I don't know. Listen, here's the thing that matters.
Your dark journey into the wilderness, 
your trust in the One who has not yet delivered on his promise,
who "proves" his promise with a fire thing in the middle of cut up animals--
through all this, you have stayed with me,
you have kept up the questions, the argument,
kept moving in this strange direction.
You hang on me like a nursing child,
your nails are deep deep in Yahweh's flesh,
I have seen your tears (have you seen mine?)--
I mean, thank you for your fierce grip.
Holding on is the only righteousness.

I know the past has been a wilderness, isolation, the absurd,
but this story, ours, is not about the past.

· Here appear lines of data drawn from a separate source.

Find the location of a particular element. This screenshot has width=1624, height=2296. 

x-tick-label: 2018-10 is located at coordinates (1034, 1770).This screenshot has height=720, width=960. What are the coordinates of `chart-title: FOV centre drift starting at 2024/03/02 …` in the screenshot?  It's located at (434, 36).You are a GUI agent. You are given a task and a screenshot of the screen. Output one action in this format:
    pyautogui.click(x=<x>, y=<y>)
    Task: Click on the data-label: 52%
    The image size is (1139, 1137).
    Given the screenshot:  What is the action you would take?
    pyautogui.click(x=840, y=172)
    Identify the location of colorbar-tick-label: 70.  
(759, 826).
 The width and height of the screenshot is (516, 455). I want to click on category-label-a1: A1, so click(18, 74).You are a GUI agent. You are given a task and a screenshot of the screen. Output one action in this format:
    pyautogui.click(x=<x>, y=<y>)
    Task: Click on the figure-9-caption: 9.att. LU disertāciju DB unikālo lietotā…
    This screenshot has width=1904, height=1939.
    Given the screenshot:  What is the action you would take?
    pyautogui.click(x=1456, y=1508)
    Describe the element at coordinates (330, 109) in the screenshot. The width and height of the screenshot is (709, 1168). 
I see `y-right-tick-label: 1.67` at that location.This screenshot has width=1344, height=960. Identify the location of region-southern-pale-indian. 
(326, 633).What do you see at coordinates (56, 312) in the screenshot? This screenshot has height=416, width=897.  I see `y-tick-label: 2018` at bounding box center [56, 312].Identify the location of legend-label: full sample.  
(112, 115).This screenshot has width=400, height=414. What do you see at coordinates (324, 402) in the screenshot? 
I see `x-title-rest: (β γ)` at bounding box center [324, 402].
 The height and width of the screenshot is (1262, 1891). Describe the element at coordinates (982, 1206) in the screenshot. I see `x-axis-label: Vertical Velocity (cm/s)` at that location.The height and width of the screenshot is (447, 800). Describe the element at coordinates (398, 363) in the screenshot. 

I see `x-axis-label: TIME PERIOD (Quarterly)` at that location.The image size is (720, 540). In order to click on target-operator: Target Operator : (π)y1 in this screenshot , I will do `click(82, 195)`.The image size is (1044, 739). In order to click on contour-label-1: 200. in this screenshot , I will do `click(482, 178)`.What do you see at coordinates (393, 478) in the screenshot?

Look up at the stars, I said,
find us there.
I need to use your name, with every syllable I will give you,
I need to say to the world
he hung on me like a nursing child
his story was mine, mine his
I know his nails in my flesh
he tastes my tears in his mouth
he drove the birds of prey away from my carcass
he stayed with me.

Your name will mean "one who won't let go." 
And you will be the father of those who hold on.